TASK OBJECTIVE
Copy out all the records, word for word.

[EXERCISE INPUT — start]

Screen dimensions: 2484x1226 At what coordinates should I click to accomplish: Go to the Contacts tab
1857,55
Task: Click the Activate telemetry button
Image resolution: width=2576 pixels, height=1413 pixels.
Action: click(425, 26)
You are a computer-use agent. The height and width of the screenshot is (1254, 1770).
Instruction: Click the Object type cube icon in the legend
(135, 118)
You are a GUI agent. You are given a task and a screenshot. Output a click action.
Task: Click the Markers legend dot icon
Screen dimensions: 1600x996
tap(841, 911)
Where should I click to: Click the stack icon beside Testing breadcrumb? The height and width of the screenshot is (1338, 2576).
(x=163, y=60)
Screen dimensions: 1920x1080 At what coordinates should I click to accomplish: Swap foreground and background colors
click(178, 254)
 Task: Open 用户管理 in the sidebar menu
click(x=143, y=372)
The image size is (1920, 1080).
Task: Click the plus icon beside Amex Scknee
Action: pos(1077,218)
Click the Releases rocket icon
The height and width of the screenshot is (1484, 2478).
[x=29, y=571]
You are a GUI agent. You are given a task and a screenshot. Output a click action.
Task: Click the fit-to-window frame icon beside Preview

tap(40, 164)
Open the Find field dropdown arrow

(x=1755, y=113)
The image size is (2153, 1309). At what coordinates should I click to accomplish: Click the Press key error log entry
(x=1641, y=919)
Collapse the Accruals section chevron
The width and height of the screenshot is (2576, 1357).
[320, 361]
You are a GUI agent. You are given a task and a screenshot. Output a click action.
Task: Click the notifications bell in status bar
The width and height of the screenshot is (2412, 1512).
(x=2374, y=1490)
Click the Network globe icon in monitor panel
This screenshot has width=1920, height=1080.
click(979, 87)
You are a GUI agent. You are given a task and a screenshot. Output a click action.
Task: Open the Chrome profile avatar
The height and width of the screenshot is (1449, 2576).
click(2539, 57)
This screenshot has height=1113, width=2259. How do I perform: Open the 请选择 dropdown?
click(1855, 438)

[EXERCISE INPUT — finish]

FINAL ANSWER
Screen dimensions: 2484x1226 At what coordinates should I click to accomplish: Go to the Contacts tab
1857,55
Task: Click the Activate telemetry button
Image resolution: width=2576 pixels, height=1413 pixels.
Action: click(425, 26)
You are a computer-use agent. The height and width of the screenshot is (1254, 1770).
Instruction: Click the Object type cube icon in the legend
(135, 118)
You are a GUI agent. You are given a task and a screenshot. Output a click action.
Task: Click the Markers legend dot icon
Screen dimensions: 1600x996
tap(841, 911)
Where should I click to: Click the stack icon beside Testing breadcrumb? The height and width of the screenshot is (1338, 2576).
(x=163, y=60)
Screen dimensions: 1920x1080 At what coordinates should I click to accomplish: Swap foreground and background colors
click(178, 254)
 Task: Open 用户管理 in the sidebar menu
click(x=143, y=372)
The image size is (1920, 1080).
Task: Click the plus icon beside Amex Scknee
Action: pos(1077,218)
Click the Releases rocket icon
The height and width of the screenshot is (1484, 2478).
[x=29, y=571]
You are a GUI agent. You are given a task and a screenshot. Output a click action.
Task: Click the fit-to-window frame icon beside Preview

tap(40, 164)
Open the Find field dropdown arrow

(x=1755, y=113)
The image size is (2153, 1309). At what coordinates should I click to accomplish: Click the Press key error log entry
(x=1641, y=919)
Collapse the Accruals section chevron
The width and height of the screenshot is (2576, 1357).
[320, 361]
You are a GUI agent. You are given a task and a screenshot. Output a click action.
Task: Click the notifications bell in status bar
The width and height of the screenshot is (2412, 1512).
(x=2374, y=1490)
Click the Network globe icon in monitor panel
This screenshot has width=1920, height=1080.
click(979, 87)
You are a GUI agent. You are given a task and a screenshot. Output a click action.
Task: Open the Chrome profile avatar
The height and width of the screenshot is (1449, 2576).
click(2539, 57)
This screenshot has height=1113, width=2259. How do I perform: Open the 请选择 dropdown?
click(1855, 438)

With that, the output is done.